Clapclapclapclapclapclap !


– J’en profite pour également remercier les nombreuses bénévoles qui donnent sans compter leur temps et leur énergie au bon fonctionnement de notre association.


Clapclapclapclapclapclap !


– J’ajouterai un dernier mot pour remercier également le Docteur Robert Shank, psychanalyste bénévole œuvrant à nos côtés.


Clapclapclapclapclapclap !


(Vingt minutes plus tard.)


– Nous voici aux questions diverses. Une demande émanait de notre antenne de La Baule – Saint-Nazaire. Mais je vais laisser la parole à Vanessa, responsable de cette antenne.


Clapclap !


– Je t’en prie, Vanessa.

– Bonsoir.

– Booooon-soiiiiir-Vaaaa-neeeees-ssaaaaaa !

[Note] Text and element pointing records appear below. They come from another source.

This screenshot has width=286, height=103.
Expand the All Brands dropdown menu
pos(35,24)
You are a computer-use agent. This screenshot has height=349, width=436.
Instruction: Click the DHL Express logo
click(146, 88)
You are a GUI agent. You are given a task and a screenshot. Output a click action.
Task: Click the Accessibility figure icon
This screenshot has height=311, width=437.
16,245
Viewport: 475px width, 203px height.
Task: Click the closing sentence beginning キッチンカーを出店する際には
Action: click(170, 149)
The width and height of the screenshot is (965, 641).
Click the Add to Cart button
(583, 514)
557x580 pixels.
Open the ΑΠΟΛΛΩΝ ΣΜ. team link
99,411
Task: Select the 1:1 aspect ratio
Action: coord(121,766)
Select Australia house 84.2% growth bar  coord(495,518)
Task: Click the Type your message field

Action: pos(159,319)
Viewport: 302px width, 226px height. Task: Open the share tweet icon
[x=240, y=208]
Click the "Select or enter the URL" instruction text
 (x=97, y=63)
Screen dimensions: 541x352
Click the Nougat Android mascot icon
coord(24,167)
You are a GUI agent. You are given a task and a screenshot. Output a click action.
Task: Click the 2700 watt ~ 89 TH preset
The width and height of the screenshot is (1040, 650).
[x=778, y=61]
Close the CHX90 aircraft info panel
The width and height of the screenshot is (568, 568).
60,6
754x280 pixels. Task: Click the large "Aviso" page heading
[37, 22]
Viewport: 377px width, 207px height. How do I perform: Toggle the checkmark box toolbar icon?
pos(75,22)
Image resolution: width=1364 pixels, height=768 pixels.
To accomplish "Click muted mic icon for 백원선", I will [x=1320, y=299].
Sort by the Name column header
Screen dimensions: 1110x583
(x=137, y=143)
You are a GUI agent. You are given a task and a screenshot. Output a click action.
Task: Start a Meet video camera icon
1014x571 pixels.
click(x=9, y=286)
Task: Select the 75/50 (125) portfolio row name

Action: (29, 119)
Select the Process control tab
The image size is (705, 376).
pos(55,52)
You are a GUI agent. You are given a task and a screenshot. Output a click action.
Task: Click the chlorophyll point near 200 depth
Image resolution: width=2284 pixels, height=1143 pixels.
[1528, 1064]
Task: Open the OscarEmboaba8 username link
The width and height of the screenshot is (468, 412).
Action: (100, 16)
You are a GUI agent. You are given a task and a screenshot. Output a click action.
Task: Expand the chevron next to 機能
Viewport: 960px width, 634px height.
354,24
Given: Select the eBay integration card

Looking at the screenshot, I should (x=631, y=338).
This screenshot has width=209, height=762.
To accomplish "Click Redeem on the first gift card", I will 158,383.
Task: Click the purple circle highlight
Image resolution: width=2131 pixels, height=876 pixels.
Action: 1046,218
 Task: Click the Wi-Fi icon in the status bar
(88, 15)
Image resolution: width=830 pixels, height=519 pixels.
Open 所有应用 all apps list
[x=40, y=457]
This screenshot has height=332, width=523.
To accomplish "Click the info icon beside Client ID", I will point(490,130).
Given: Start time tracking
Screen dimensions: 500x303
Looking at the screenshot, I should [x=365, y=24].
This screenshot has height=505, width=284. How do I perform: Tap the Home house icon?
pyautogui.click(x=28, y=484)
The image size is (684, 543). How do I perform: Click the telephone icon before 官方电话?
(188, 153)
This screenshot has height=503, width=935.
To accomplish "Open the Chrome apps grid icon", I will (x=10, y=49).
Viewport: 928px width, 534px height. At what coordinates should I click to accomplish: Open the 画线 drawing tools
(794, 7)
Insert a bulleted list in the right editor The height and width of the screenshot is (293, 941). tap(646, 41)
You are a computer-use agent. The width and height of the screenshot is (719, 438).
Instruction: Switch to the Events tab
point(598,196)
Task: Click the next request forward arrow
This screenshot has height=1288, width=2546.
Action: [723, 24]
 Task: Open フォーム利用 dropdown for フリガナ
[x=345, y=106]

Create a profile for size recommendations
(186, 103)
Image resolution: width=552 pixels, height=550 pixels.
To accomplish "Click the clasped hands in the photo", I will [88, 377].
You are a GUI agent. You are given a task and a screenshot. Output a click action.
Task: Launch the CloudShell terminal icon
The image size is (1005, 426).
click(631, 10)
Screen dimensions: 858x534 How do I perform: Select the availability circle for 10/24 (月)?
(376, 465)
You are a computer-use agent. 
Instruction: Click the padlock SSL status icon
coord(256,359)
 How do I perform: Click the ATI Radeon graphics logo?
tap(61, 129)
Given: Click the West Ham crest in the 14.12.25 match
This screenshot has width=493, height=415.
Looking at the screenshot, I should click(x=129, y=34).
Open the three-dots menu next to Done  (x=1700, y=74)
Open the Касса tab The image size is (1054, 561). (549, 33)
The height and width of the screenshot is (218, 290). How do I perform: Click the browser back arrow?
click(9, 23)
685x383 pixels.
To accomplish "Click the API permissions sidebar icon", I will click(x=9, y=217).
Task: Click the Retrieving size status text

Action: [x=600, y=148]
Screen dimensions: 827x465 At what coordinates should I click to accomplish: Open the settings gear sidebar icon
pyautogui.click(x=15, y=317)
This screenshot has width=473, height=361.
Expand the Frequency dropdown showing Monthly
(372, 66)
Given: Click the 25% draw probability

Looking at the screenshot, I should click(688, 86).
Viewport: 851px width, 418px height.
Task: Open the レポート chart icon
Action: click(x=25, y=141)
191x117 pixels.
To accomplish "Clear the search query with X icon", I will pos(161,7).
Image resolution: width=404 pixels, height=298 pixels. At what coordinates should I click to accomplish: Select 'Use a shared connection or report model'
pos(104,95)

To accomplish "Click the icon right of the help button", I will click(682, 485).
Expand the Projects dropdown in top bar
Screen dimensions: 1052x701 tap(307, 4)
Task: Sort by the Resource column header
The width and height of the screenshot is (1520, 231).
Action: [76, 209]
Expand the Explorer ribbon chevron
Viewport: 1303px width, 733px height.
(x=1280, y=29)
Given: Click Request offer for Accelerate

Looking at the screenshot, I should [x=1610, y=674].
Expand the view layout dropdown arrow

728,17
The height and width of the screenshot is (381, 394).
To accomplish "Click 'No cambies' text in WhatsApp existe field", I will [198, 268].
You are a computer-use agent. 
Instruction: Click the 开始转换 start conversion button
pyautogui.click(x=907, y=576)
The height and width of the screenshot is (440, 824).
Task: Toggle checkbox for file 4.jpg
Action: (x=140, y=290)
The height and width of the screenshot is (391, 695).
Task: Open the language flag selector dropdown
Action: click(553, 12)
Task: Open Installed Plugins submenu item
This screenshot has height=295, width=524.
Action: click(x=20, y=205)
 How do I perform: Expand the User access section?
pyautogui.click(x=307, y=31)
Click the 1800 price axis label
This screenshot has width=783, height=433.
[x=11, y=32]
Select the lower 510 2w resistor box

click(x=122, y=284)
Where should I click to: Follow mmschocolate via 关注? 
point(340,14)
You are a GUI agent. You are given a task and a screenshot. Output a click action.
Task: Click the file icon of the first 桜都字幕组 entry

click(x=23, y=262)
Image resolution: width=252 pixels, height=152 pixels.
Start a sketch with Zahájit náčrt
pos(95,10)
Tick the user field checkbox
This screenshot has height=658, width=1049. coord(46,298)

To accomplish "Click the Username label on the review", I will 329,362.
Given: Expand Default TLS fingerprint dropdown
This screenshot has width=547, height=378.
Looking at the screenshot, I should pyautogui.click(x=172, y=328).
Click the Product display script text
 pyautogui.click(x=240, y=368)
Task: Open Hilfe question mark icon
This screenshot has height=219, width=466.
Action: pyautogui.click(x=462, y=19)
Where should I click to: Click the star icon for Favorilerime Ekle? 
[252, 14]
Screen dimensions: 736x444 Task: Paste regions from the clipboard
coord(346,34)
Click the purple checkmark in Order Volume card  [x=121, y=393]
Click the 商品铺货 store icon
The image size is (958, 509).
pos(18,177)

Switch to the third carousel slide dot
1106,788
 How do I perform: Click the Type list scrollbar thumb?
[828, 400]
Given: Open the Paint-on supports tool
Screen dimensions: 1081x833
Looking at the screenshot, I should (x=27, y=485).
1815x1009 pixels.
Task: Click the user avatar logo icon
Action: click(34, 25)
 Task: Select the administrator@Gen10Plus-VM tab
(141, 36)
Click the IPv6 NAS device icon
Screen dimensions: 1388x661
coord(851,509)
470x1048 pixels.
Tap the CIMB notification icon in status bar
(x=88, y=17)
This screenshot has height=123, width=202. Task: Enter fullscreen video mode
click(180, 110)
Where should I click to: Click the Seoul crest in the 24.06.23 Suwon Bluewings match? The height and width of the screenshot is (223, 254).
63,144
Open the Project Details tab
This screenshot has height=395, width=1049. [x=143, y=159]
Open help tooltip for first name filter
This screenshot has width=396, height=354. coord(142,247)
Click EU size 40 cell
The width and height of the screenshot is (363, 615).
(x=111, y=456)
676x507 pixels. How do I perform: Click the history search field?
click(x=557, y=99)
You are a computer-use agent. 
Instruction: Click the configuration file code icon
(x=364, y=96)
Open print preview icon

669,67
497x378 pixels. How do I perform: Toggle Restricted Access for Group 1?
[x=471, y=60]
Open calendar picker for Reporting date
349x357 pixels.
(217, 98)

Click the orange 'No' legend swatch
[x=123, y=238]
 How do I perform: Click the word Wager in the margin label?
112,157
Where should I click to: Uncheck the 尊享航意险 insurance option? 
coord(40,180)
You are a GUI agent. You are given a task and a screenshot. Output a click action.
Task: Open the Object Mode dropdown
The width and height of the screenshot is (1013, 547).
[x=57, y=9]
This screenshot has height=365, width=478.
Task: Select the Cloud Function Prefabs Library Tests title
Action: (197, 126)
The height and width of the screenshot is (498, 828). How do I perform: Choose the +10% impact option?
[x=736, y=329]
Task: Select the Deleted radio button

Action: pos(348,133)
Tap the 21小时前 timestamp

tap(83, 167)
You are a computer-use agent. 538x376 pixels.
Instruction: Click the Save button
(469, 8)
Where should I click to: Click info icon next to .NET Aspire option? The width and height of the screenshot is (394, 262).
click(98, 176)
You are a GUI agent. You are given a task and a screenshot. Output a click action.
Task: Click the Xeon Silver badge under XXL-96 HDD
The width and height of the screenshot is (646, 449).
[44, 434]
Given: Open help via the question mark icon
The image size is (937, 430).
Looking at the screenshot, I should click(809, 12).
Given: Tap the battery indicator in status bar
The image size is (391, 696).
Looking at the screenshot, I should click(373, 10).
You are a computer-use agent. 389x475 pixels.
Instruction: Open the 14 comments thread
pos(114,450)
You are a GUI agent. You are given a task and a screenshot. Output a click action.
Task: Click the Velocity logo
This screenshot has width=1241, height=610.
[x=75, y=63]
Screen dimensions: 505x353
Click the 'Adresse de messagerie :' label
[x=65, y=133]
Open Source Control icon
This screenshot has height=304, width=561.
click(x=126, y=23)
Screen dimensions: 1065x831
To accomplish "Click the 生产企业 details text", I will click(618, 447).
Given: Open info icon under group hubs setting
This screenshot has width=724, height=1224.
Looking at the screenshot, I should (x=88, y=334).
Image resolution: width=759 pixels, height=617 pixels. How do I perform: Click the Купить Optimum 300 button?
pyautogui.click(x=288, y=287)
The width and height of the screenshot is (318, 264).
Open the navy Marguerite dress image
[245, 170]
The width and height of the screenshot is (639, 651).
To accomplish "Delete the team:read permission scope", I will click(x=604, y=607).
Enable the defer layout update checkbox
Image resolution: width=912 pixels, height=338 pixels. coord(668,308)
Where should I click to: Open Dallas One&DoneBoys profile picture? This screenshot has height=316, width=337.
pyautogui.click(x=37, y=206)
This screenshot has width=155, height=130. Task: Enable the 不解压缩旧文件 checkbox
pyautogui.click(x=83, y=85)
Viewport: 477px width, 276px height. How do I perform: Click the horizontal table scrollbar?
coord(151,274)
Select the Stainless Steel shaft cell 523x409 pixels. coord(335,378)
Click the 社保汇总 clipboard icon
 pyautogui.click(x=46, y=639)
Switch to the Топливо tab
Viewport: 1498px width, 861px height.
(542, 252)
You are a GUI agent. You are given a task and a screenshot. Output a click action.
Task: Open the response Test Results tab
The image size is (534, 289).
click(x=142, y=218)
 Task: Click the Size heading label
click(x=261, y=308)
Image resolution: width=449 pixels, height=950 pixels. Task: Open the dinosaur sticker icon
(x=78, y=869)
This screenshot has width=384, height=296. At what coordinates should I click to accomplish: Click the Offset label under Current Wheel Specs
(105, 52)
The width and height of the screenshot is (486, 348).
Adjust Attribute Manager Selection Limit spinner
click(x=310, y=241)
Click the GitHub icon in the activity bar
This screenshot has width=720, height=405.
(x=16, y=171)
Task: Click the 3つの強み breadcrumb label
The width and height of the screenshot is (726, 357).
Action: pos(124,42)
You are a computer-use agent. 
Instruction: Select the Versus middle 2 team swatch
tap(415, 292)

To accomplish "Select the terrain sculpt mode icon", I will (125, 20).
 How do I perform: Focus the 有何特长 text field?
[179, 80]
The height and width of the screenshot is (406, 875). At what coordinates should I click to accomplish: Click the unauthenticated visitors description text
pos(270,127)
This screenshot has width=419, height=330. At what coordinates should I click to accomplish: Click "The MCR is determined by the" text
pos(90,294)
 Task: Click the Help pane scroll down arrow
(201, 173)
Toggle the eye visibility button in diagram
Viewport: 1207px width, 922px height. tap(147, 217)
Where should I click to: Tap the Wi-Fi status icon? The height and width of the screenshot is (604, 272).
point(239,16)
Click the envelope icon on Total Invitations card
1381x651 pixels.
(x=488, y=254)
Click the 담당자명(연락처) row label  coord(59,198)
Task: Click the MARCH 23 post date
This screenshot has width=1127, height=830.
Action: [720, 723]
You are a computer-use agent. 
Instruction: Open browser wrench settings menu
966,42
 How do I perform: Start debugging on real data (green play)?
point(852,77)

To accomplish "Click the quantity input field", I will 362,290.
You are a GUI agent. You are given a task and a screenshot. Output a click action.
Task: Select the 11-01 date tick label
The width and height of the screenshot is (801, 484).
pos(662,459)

– Nous t’écoutons, Vanessa.

– Voilà : nous souhaiterions voter une motion pour durcir quelque peu les conditions d’adhésion.


Ahemahemahemahem !


– Plus précisément, vous devez savoir que suite au séjour récent de Gufti Shank dans notre région, nous croulons sous les demandes. Certaines sont farfelues et menacent de discréditer la réalité des besoins des adhérentes entre guillemets sérieuses.


Brouhahabrouhahabrouhaha.


– Euh… excusez-moi, je me permets d’intervenir ; je m’appelle Élisabeth, je suis responsable de l’antenne de Nantes. Je voudrais confirmer que cet effet s’est fait sentir jusqu’à chez nous et apporter mon soutien à cette proposition.


Brouhaha.


– Bonsoir, j’interviens également ; je m’appelle Angélina, je suis responsable de l’antenne de Vannes et j’abonde dans le même sens. Chez nous également, les demandes ont explosé ces deux dernières semaines.


Brouhahabrouhahabrouhaha.


– S’il vous plaît, un peu de calme… Merci… Et, Vanessa, quels seraient vos desiderata ?

– Nous souhaiterions que toute candidate membre subisse un examen psychologique avant sa demande d’adhésion et que le compte-rendu de cet examen soit joint au dossier d’adhésion.


Clapclapbrouhahaclapbrouhahaclapahemahembrouhahaclapclap !


(Quarante minutes plus tard.)


– Bien, mesdames, mesdemoiselles, je vous remercie infiniment de votre patience et de votre participation. Je déclare l’assemblée levée. Je vous convie à partager un verre avant d’assister, si vous le souhaitez, à la conférence du Docteur Héléna Brjownakova sur le thème de « l’Adolescence de Gufti Shank : entre mythe et réalité ». Bonne soirée à toutes.